Use Cases

Pick the shortest path from evaluation to production. FunASR covers local transcription, private OpenAI-compatible APIs, Kubernetes services, agent voice input, streaming services, vLLM acceleration, subtitles, and batch processing.

Choose a path Production recipes Model hints Share results

Choose the right path

Goal	Start here	Why it matters
Try FunASR in a browser	Colab quickstart	Run a public sample and upload your own audio before setting up a local environment.
Transcribe one file locally	Tutorial · Model selection	Verify install, model choice, and model download in minutes.
Compare accuracy and speed	Benchmark report	Review long-audio speed and CER before choosing a model.
Migrate from Whisper/cloud ASR	Migration guide · Benchmark example	Map existing pipelines to FunASR, benchmark representative audio, and plan a safe rollout.
Build a private speech API	OpenAI-compatible API · Kubernetes template · JS/TS recipes · Gradio demo · Security guide · Workflow recipes	Reuse OpenAI-style clients, Dify, n8n, HTTP workflow nodes, and a Gradio browser UI while planning TLS, auth, upload limits, and logs at the service boundary.
Add speech input to agents	MCP server	Connect local ASR to Claude, Cursor, desktop tools, and internal assistants.
Choose a deployment path	Deployment matrix	Compare Python API, OpenAI API, Docker Compose, Kubernetes, WebSocket, vLLM, MCP, subtitles, batch jobs, and Triton.
Serve streaming ASR	Realtime examples	Handle live captioning, meetings, and call-center style workloads.
Accelerate LLM-based ASR	vLLM guide	Use tensor parallel decoding and streaming service support for Fun-ASR-Nano.
Generate subtitles	Subtitle generator	Create SRT/VTT files from audio or video, with speaker labels when needed.
Process many recordings	Batch ASR example	Build repeatable offline jobs for archives, meetings, and datasets.

Production recipes

Private transcription API

Use this path when an application already speaks OpenAI-style APIs or when audio cannot leave your environment.

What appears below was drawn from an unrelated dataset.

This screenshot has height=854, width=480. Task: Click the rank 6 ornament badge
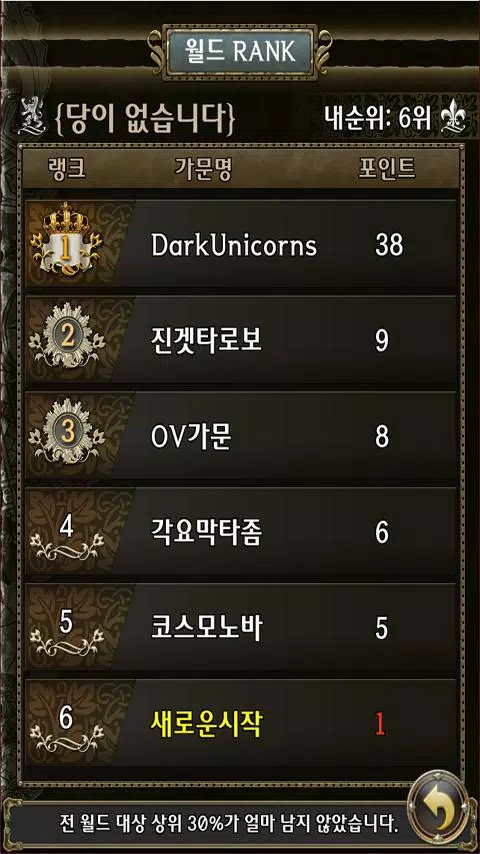[66, 729]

pip install funasr fastapi uvicorn python-multipart
funasr-server --model sensevoice --device cuda

curl http://localhost:8000/v1/audio/transcriptions \
  -F file=@sample.wav \
  -F model=sensevoice \
  -F response_format=verbose_json

Agent speech input

Start from the MCP server when you want to talk to coding agents, internal assistants, or workflow tools.

pip install funasr
python examples/mcp_server/funasr_mcp.py

# Set FUNASR_DEVICE=cuda for GPU inference

Streaming workloads

Pair ASR with VAD, punctuation, and speaker diarization when partial transcripts need to be readable by humans.

Validate with real audio: background noise, long silence, overlapping speakers, and different microphone quality.

Benchmark before migration

Compare FunASR against Whisper or cloud ASR using your own sample set. Track throughput, CPU viability, download size, and deployment complexity together.

Open the migration guide · Public benchmark

Model selection hints

For a deeper comparison of SenseVoice, Paraformer, Fun-ASR-Nano, streaming runtime, and OpenAI API aliases, use the model selection guide.

Need	Good first choice	Notes
Fast multilingual transcription	SenseVoice-Small	Strong default for local demos and private APIs.
Mandarin production ASR	Paraformer-Large	Mature choice for Chinese speech recognition.
LLM-based ASR experiments	Fun-ASR-Nano	Pair with vLLM when throughput matters.
Speaker-aware transcripts	SenseVoice or Paraformer with `spk_model="cam++"`	Useful for meetings, interviews, and customer calls.
Live audio	Runtime WebSocket service	Validate chunking, VAD, and endpointing with real traffic.